Obviously his father was a victim of religious delusions. Or wasn’t he?
Now Jamie’s father is dead, he has killed himself. When Jamie learns about his father’s death he is far away from home, on ski vacation with his pregnant fiancée Elena high up in the Cantabrian mountains. It is Maundy Thursday and late in the evening and they must catch the last train down the mountains. We embark with them on a harrowing journey through hell until we will ultimately learn the reason behind Jamie’s nightmares and fears. It will leave audiences shocked, stunned and speechless.

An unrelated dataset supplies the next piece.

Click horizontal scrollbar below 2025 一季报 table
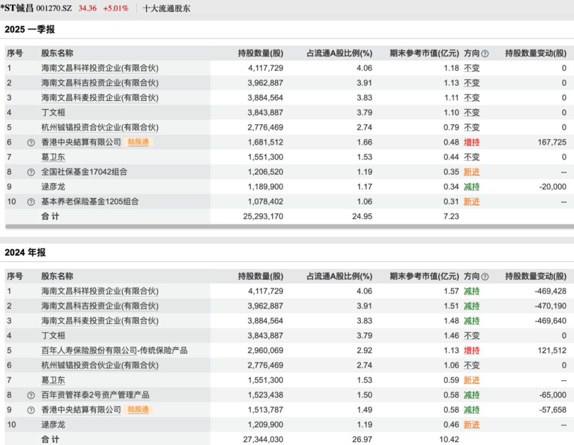This screenshot has height=445, width=574. click(x=287, y=227)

As we have assumed Jamie’s point of view from the very beginning and never leave this narrative perspective there is hardly a moment that gives us a chance to doubt his sanity. On the contrary: we quickly realize that we are not taking part in a surreal head trip but that Jamie’s terror is indeed grounded in a devastating reality. In an atmosphere of gloomy hotel corridors, a remote sinister convent almost “drowning” in a blizzard, a train populated with bizarre and dangerous characters and a village from numerous centuries ago we are on board of a hellish trip through religious fanatism, kidnapping, child murder and things even worse. Drenched in the gloomy colors of Masters like Rembrandt, Munch, Franz von Stuck and H.R.Giger we travel through a Chiaroscuro of the Uncanny to unravel a secret that will make our hair stand on end. In moments reminiscent of film classics like “The Wicker Man (1973 version)”, “The Passion of the Christ”, “The Devils”, “Rosemary’s Baby”,”The Exorcist” and the recent “Hereditary, “Golgatha” will make for a very singular and highly unique experience that pushes the envelope much further than anything those aforementioned milestones ever dared.